Apenas entro un hombre cucharea con ganas una taza de ajiaco. Un plato con una pequeña montaña de arroz, una porción de aguacate y una mazorca muy amarilla, casi blanca, reposa a su lado. Luce intacto, parece ser una de esas personas que comen en orden, es decir, que se dedican a comer un único alimento de su plato, y deben acabarlo por completo antes de comenzar con otro. Nunca los he entendido, mezclar diferentes sabores en la boca puede considerarse, creo, un pequeño placer.
Dos meseras se mueven de afán preguntándole a los comensales qué quieren almorzar, pasando platos humeantes por encima de sus cabezas.

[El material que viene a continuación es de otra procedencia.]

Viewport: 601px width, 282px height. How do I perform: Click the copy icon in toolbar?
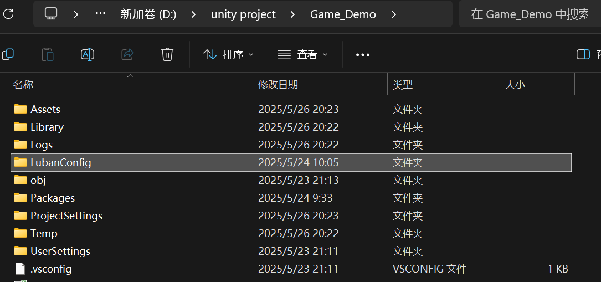8,54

Al lado una mujer mayor que almuerza con una anciana; hace trizas, con un tenedor y un cuchillo, las lechugas de una ensalada, y luego reparte el plato entre ella y la mujer canosa, al parecer su madre.
En una de las paredes del lugar esta empotrado un televisor que proyecta imágenes de playas paradisíacas. Las imágenes se repiten, y la que parece la última viene acompañada de la leyenda: “Muchas gracias”, en letra cursiva amarilla.
Por encima del ruido de cubiertos que se estrellan contra los platos y el barullo de las conversaciones de cada mesa, se alza una música instrumental que, supongo, debe ser melodía estéreo.
Unas flautas interpretan las estrofas finales de Pedro Navaja: "La vida te da sorpresas, sorpresas te da la vida, ay dios”.
El lugar contradice la estrofa, parece predecible seguro y libre de sorpresas, un pequeño santuario de comida en medio del caos de la ciudad.